**What you have to do**: Search the records below for "computer" and copy every line it turns up in.

**Data**:

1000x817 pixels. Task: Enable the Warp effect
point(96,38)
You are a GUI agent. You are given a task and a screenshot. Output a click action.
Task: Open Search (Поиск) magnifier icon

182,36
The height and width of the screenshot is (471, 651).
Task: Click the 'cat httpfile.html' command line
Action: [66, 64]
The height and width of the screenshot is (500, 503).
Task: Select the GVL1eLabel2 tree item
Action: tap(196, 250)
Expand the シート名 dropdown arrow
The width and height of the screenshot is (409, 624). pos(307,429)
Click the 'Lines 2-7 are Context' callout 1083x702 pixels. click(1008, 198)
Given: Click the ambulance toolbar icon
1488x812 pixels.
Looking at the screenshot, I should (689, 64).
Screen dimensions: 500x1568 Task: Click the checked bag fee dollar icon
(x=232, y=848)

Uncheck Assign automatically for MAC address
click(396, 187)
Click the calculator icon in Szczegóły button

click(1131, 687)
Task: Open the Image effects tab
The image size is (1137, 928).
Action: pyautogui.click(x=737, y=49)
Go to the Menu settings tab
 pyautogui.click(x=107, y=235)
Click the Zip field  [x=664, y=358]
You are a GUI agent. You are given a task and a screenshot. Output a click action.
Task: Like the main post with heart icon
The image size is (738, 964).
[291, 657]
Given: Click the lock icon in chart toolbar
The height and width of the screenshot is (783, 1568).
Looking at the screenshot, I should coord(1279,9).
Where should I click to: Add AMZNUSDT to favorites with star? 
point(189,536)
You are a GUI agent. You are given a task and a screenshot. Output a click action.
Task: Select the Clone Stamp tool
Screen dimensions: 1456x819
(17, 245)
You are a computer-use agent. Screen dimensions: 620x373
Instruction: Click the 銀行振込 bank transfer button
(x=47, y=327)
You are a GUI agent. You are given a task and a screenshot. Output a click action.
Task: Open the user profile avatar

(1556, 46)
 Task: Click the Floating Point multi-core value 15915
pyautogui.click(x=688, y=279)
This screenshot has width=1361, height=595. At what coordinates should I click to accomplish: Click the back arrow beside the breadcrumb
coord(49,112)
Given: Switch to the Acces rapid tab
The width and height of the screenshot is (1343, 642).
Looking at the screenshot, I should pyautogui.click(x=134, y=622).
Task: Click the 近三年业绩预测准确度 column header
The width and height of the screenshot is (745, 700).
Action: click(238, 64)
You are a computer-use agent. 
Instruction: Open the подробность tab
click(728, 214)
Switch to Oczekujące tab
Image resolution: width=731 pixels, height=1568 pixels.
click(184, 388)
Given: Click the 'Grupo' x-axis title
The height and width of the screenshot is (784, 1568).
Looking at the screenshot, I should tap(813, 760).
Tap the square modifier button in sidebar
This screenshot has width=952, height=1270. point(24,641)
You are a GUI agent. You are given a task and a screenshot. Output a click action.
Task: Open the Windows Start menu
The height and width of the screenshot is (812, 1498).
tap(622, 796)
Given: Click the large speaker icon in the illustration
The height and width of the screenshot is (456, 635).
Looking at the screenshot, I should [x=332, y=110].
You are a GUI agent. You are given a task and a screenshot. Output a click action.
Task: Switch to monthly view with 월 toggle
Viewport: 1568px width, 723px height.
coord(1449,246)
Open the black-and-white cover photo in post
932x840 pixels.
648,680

**Written reply**:
You are a computer-use agent. Screen dimensions: 620x373
You are a computer-use agent. 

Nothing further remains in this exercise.